[SUPPLIED DATA start]

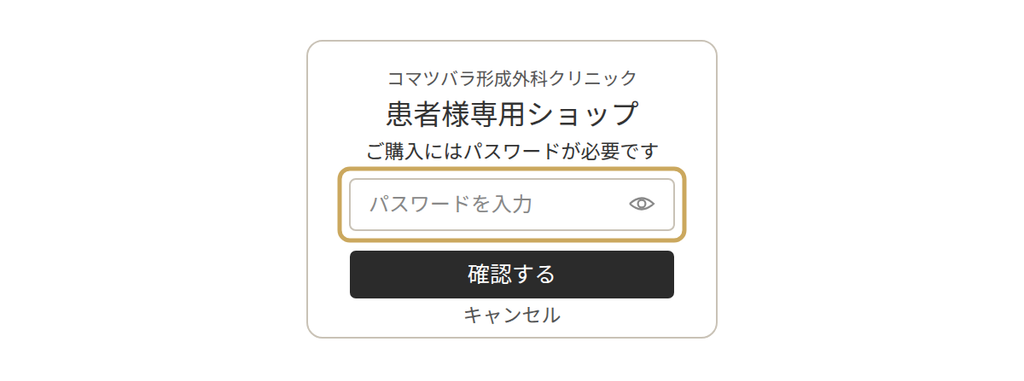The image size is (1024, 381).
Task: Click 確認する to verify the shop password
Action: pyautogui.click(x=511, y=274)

[SUPPLIED DATA end]
[SUPPLIED DATA start]

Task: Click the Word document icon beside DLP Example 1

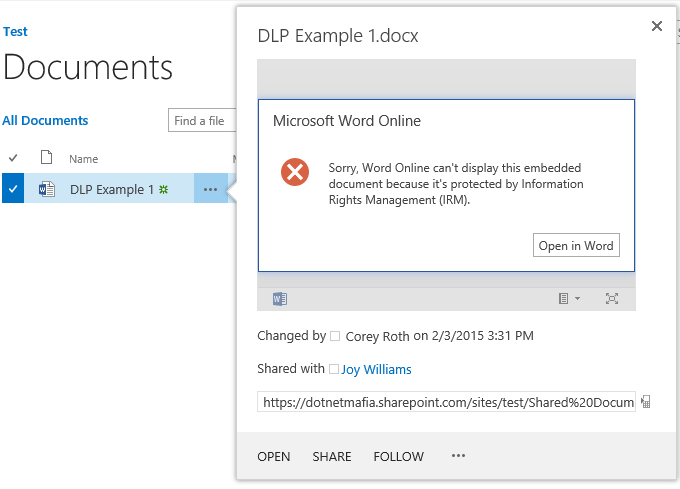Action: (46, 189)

[SUPPLIED DATA end]

■ **GIVEN TASK**
Switch "shop password" to "store password" in the part of the listing that begins with the line containing "The image size is (1024, 381)." and ends with the line containing "Action: pyautogui.click(x=511, y=274)", and give those lines again with nothing else changed. Omit the pictures from your answer.

■ **RESPONSE TO THE TASK**
The image size is (1024, 381).
Task: Click 確認する to verify the store password
Action: pyautogui.click(x=511, y=274)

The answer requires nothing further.